__What the task requires__. List every line below containing "Vision".
== Segment start ==
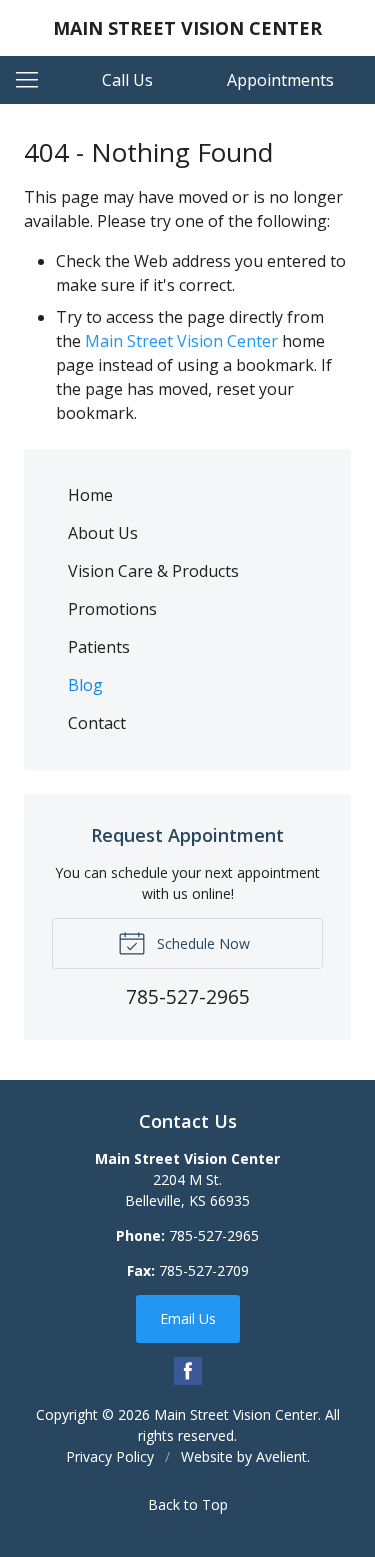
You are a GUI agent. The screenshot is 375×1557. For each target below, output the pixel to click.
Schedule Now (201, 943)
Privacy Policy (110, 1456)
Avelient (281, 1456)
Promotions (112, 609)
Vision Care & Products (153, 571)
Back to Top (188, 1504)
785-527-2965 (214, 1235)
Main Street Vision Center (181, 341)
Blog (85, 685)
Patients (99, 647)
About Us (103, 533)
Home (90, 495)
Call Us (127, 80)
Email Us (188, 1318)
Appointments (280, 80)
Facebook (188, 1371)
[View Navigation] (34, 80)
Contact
== Segment end ==
__Exercise answer__.
Vision Care & Products (153, 571)
Main Street Vision Center (181, 341)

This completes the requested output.